= Selected extract =
The death toll in Haiti following the passage of Tropical Storm Isaac has risen to twenty-nine. Isaac dumped torrential rains on Haiti and flattened tent camps housing survivors of the devastating 2010 earthquake. Haiti’s Civil Protection Office reported late Tuesday that the bulk of the deaths happened in the southeastern and western departments of the country. Some of the victims were electrocuted and others died after objects fell on them.
Our partners with our Companion Diocese of Haiti ministries, of Family Health Ministries, have reported that Isaac brought minimal damage on the medical clinics where we serve in Blanchard and in Leogane. The high minds and heavy rains caused some flooding near the river in Leogane, the guesthouse where our missionaries stay, remained in tact. The new trees and bushes that have been recently planted are still alive!
In the Blanchard community of Port-au-Prince, the Family Health Medical Clinic and school are both open for business. When our mission teams visit Haiti, we use this clinic to provided medical care and the housing for our Vacation Bible School programs. We understand that all of the staff members and families in the community, although weary from water and wind damage, have survived the first impact of this storm.

= Information shown =
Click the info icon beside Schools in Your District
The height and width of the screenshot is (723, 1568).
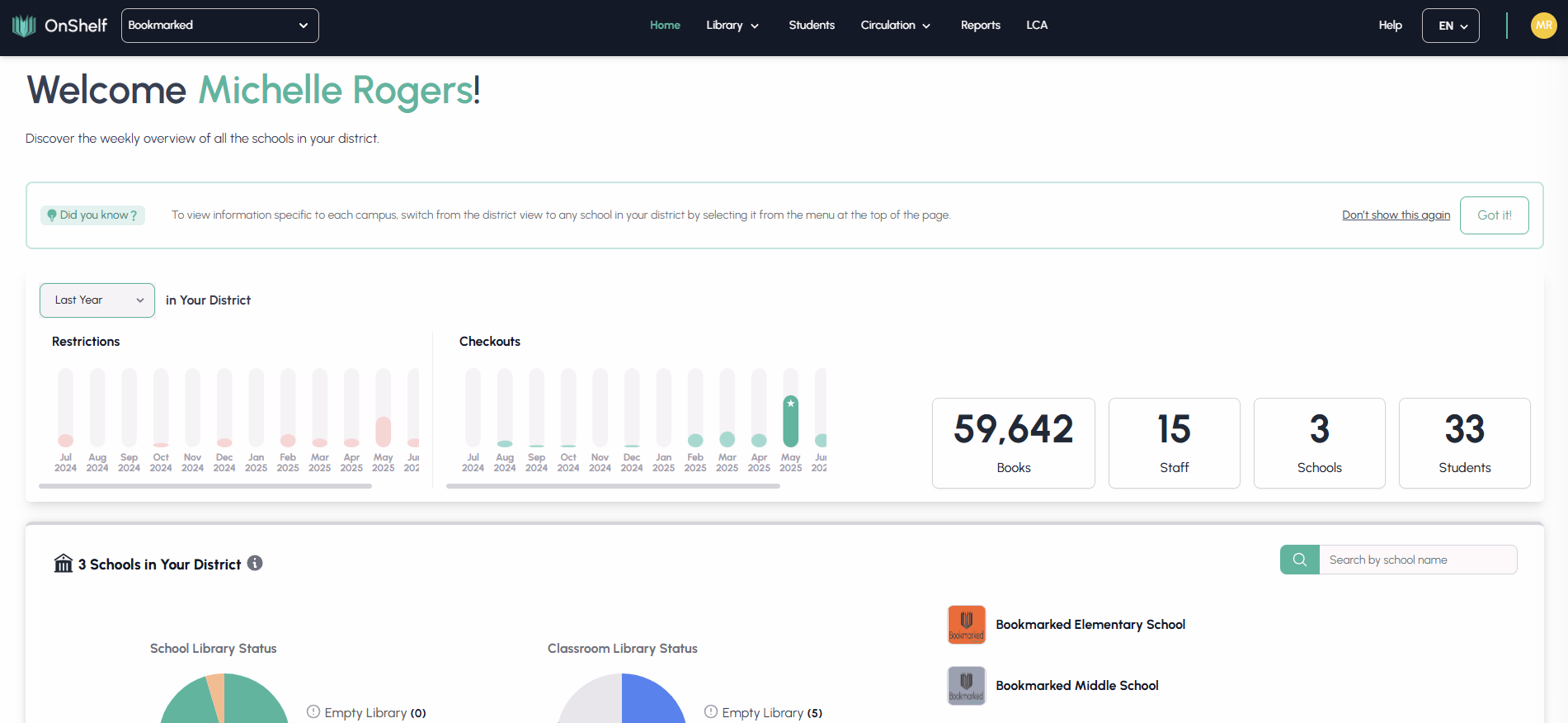tap(255, 563)
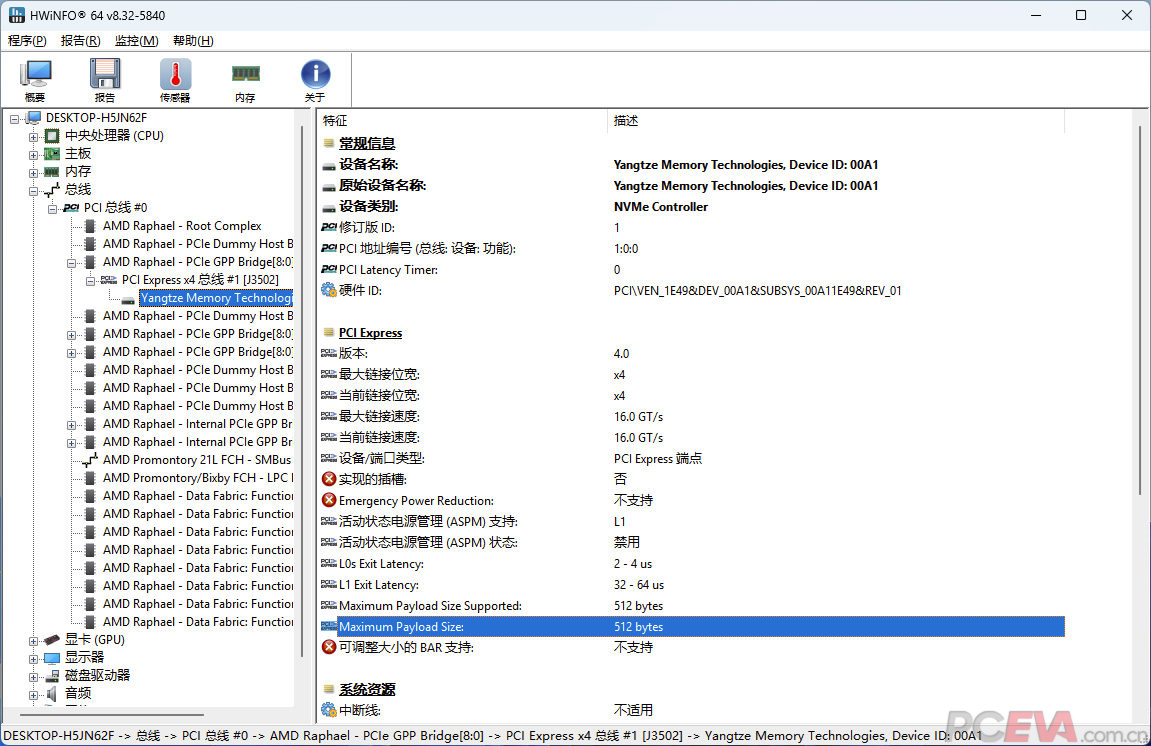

= Task directions =
Retype the passage of the Tropical Storm Isaac report word for word, starting with "The death toll" and going on through "are still alive!".

= Output of the task =
The death toll in Haiti following the passage of Tropical Storm Isaac has risen to twenty-nine. Isaac dumped torrential rains on Haiti and flattened tent camps housing survivors of the devastating 2010 earthquake. Haiti’s Civil Protection Office reported late Tuesday that the bulk of the deaths happened in the southeastern and western departments of the country. Some of the victims were electrocuted and others died after objects fell on them.
Our partners with our Companion Diocese of Haiti ministries, of Family Health Ministries, have reported that Isaac brought minimal damage on the medical clinics where we serve in Blanchard and in Leogane. The high minds and heavy rains caused some flooding near the river in Leogane, the guesthouse where our missionaries stay, remained in tact. The new trees and bushes that have been recently planted are still alive!